Neonazistische Hetze

Studierende aus der nahegelegenen Universität, BesucherInnen der Denkmalseröffnung und AnwohnerInnen strömten jedoch schnell zusammen und schafften es, mit lauten Rufen („Nazis raus!“, „Aufhören!“ und „Haut ab!“) die mit einem Megafon verstärkte Nazi-Hetze zu übertönen. Insbesondere gelang dies bei der Rede Philipp Hasselbachs, der vor wenigen Tagen als Angeklagter vor Gericht noch eine Abkehr von einer „Krawall- und Radau-Politik“ angekündigt hatte. Jetzt hetzte Hasselbach gegen den Widerstandskämpfer Georg Elser, nannte ihn „einen Mann, der Menschen aus dem Leben gerissen hat“ und gleich mehrmals einen „verurteilten Sprengstoffmörder“. Das ist nicht nur politisch hanebüchener Unsinn, sondern schlichtweg falsch: Georg Elser wurde nie verurteilt, einen Prozess gegen ihn wollte sich das NS-Regime unbedingt für die Zeit nach dem „Endsieg“ aufbewahren. Elser wurde ohne Prozess und Urteil 1945 im Konzentrationslager Dachau ermordet. Den Protestierenden hielt Hasselbach entgegen: „München ist unsere Stadt“, aber es ging im Lärm unter.

▶ [Daten]
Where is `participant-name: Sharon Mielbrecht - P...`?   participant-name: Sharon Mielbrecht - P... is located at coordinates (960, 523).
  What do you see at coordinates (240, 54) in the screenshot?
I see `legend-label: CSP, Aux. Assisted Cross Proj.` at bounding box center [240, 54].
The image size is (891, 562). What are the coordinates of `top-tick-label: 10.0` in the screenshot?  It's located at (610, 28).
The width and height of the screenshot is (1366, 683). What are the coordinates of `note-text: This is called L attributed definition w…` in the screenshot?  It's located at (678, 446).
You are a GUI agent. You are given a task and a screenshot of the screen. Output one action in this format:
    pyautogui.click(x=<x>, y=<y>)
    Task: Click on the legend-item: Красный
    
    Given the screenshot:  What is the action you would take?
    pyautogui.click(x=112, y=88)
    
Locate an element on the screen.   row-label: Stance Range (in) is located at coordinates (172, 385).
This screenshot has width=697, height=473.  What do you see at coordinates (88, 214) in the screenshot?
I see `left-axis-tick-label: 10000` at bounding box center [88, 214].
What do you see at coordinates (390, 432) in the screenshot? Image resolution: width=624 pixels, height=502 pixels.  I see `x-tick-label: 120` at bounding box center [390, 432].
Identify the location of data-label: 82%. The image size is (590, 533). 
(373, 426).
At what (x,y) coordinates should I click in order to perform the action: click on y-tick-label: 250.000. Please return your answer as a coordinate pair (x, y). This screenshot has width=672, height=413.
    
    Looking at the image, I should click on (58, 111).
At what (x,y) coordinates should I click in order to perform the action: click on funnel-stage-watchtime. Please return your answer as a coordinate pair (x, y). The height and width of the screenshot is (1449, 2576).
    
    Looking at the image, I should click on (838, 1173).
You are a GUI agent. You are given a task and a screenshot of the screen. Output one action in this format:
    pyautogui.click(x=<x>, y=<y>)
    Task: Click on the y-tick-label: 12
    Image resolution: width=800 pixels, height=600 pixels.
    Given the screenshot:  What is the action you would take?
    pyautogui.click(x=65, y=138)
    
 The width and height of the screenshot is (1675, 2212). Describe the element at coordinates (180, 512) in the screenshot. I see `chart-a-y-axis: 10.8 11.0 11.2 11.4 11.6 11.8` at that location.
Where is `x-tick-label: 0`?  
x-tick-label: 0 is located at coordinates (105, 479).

▶ [Aufgabe 1] Entscheide für jede der Aussagen (a) bis (c), ob sie mit dem angezeigten Text übereinstimmt, und belege dein Ja oder Nein mit einem wörtlichen Zitat aus dem Text: (a) Georg Elser wurde in einem Prozess verurteilt. (b) Elser wurde 1945 im Konzentrationslager Dachau ermordet. (c) Die Nazi-Hetze wurde mit einem Megafon verstärkt.
▶ [Aufgabe 2] Gib laut dem angezeigten Text an, welchen Satz Hasselbach den Protestierenden entgegenhielt.
Stütze dich dabei nur auf den angezeigten Text.

▶ [Deine Lösung 1]
(a) Nein: „Georg Elser wurde nie verurteilt“
(b) Ja: „Elser wurde ohne Prozess und Urteil 1945 im Konzentrationslager Dachau ermordet.“
(c) Ja: „die mit einem Megafon verstärkte Nazi-Hetze“

▶ [Deine Lösung 2] „München ist unsere Stadt“